▶ [Entries shown]

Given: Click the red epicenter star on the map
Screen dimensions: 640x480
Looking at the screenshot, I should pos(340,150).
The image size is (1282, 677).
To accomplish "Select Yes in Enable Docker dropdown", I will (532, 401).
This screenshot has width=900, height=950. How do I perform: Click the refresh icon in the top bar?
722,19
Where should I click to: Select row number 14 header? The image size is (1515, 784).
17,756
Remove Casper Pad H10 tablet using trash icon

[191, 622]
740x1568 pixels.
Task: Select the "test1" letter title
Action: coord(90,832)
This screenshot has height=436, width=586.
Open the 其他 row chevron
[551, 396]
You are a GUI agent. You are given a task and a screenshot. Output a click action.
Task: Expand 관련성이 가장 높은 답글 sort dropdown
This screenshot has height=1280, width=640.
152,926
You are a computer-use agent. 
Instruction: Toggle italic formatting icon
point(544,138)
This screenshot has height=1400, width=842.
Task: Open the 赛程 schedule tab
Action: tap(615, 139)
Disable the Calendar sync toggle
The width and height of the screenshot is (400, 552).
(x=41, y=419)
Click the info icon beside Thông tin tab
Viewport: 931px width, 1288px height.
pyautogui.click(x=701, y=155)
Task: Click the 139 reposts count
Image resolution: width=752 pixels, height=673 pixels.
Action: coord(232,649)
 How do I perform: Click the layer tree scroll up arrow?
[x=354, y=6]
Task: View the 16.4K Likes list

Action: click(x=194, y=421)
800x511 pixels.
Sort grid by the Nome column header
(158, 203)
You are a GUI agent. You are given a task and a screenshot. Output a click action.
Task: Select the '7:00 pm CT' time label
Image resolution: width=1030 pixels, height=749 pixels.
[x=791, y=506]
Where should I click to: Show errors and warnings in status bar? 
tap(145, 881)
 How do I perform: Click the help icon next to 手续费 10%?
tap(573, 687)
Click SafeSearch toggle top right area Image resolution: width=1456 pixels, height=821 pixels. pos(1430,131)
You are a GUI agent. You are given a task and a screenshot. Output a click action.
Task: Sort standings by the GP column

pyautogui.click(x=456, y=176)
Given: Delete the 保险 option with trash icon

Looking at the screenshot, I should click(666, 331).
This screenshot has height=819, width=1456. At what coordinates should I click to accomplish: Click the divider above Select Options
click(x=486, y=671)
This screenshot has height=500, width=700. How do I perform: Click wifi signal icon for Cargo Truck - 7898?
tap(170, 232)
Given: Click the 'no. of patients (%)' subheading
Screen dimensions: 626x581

▶ [What to do] Your reply should hold all the entries, each repeated without a single change.

▶ [Exercise solution]
Given: Click the red epicenter star on the map
Screen dimensions: 640x480
Looking at the screenshot, I should pos(340,150).
The image size is (1282, 677).
To accomplish "Select Yes in Enable Docker dropdown", I will (532, 401).
This screenshot has width=900, height=950. How do I perform: Click the refresh icon in the top bar?
722,19
Where should I click to: Select row number 14 header? The image size is (1515, 784).
17,756
Remove Casper Pad H10 tablet using trash icon

[191, 622]
740x1568 pixels.
Task: Select the "test1" letter title
Action: coord(90,832)
This screenshot has height=436, width=586.
Open the 其他 row chevron
[551, 396]
You are a GUI agent. You are given a task and a screenshot. Output a click action.
Task: Expand 관련성이 가장 높은 답글 sort dropdown
This screenshot has height=1280, width=640.
152,926
You are a computer-use agent. 
Instruction: Toggle italic formatting icon
point(544,138)
This screenshot has height=1400, width=842.
Task: Open the 赛程 schedule tab
Action: tap(615, 139)
Disable the Calendar sync toggle
The width and height of the screenshot is (400, 552).
(x=41, y=419)
Click the info icon beside Thông tin tab
Viewport: 931px width, 1288px height.
pyautogui.click(x=701, y=155)
Task: Click the 139 reposts count
Image resolution: width=752 pixels, height=673 pixels.
Action: coord(232,649)
 How do I perform: Click the layer tree scroll up arrow?
[x=354, y=6]
Task: View the 16.4K Likes list

Action: click(x=194, y=421)
800x511 pixels.
Sort grid by the Nome column header
(158, 203)
You are a GUI agent. You are given a task and a screenshot. Output a click action.
Task: Select the '7:00 pm CT' time label
Image resolution: width=1030 pixels, height=749 pixels.
[x=791, y=506]
Where should I click to: Show errors and warnings in status bar? 
tap(145, 881)
 How do I perform: Click the help icon next to 手续费 10%?
tap(573, 687)
Click SafeSearch toggle top right area Image resolution: width=1456 pixels, height=821 pixels. pos(1430,131)
You are a GUI agent. You are given a task and a screenshot. Output a click action.
Task: Sort standings by the GP column

pyautogui.click(x=456, y=176)
Given: Delete the 保险 option with trash icon

Looking at the screenshot, I should click(666, 331).
This screenshot has height=819, width=1456. At what coordinates should I click to accomplish: Click the divider above Select Options
click(x=486, y=671)
This screenshot has height=500, width=700. How do I perform: Click wifi signal icon for Cargo Truck - 7898?
tap(170, 232)
Given: Click the 'no. of patients (%)' subheading
Screen dimensions: 626x581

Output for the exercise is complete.